The second thing to consider for a common size income statement is the fact that these percentages are compared against the total revenue or sales figures. A good example will be that if the total sale was $2000, it will be stated as 100 per cent of the total revenue generated and if, out of that $2000, $1500 was the profit, it will not be written as the whole amount rather the percentage of the total revenue or 75 per cent.
This method makes it easier for people associated with the financial section to understand and gauge various aspects of the whole file without getting a calculator out; if a healthy percentage is stated under profit, the business is going good and vice versa. The common size income statement reduces the need for unnecessary calculations and last-minute changes as the values are written in percentages and they present the overall statement very concisely.
How to calculate common size income statement?
Calculating a common size income statement is pretty easy for people who know the arcane, black magic of getting a percentage from a simple calculator, because frankly, the rest of us need Google or another person really good at math’s to do that. And that’s all it really requires, a simple calculator and the formulae for calculating the common size income statement.
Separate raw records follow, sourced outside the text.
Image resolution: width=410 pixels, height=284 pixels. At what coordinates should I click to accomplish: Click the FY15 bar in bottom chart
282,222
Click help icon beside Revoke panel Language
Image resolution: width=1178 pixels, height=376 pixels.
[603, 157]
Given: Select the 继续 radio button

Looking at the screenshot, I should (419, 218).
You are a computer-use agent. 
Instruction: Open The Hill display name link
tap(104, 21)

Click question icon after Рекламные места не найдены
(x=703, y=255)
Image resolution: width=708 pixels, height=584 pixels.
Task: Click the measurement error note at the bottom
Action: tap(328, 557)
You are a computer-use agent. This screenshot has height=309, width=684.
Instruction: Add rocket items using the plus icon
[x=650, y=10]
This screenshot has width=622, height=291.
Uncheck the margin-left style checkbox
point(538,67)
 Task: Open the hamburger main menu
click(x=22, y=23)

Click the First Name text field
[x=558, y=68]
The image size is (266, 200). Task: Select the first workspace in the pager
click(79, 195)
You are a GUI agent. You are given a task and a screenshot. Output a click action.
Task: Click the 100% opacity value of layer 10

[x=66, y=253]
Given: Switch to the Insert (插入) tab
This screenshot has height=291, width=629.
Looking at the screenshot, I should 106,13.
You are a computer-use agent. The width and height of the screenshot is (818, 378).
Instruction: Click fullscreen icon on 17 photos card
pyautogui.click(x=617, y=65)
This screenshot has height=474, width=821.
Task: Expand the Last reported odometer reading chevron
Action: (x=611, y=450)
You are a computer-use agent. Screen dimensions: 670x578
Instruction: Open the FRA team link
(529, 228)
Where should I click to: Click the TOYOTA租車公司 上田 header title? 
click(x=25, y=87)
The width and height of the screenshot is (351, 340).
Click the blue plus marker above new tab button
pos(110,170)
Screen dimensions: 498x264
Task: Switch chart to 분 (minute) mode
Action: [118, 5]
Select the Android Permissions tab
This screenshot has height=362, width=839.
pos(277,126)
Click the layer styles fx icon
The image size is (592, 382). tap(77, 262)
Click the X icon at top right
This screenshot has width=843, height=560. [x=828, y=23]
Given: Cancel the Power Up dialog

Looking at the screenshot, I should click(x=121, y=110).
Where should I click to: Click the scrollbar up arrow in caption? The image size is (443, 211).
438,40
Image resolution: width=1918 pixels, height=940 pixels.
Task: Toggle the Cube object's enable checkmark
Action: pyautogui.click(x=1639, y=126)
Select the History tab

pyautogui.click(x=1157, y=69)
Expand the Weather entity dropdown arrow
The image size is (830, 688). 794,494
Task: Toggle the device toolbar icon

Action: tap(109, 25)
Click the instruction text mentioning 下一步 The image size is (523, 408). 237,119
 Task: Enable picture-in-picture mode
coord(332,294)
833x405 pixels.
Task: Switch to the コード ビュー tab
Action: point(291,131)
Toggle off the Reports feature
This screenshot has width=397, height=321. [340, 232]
You can start off by compiling all the data, beginning from the total revenue generated or sales, which for the sake of an example, is suppose $5000. This amount is your 100 per cent, which means that any or all items in the income statement are to be deducted from this 100 per cent (the $5000).
Now, begin by identifying line items, or parts of a budget as identified by you. These could include profit, expenditures, operating costs, taxes, the whole shebang. These all will also have amounts; list them down and start getting their percentages out from the total and cumulative $5000; for instance, if the tax was $1000, that’s 20 per cent gone. If operating costs equaled another $1000, that’s up to 40 per cent and finally, expenditures were another $1000, coming up to a grand total of $3000 as the total cost, making up 60 per cent of the revenue. Since the rest is the profit, therefore, it can be converted into a percentage of 40 per cent; which would bring out the equation as,
100 per cent ($5000), out of which 60 per cent ($3000) for total expenditure and 40 per cent ($2000) as profit. Now, at a glance the performance is visible and can be seen and gauged without the need for people to start scratching their heads and taking out their calculators.
How to make a common size income statement?
Making a common size income statement is the same as calculating one, the only difference is that making involves Microsoft Excel, while the calculating part involves, well, a calculator. The rest of the procedure is the same; you start by the total revenue generated or sales acquired, convert it into percentages and start subtracting out the different amounts, converting them into percentages out of the 100 per cent that was the total revenue.
Then, list it all down, starting with the revenue and ending with the profit, with the percentages (out of the total revenue’s 100 per cent) listed right beside the list items. This completes the common size income statement; you can now brag to whoever you want that you mastered a somewhat complicated-sounding piece of financial logging and reporting, if that’s your thing. We wouldn’t suggest it because well, people don’t really look at it as a very sociable skill. But that’s just us. See? That wasn’t so hard now, was it?.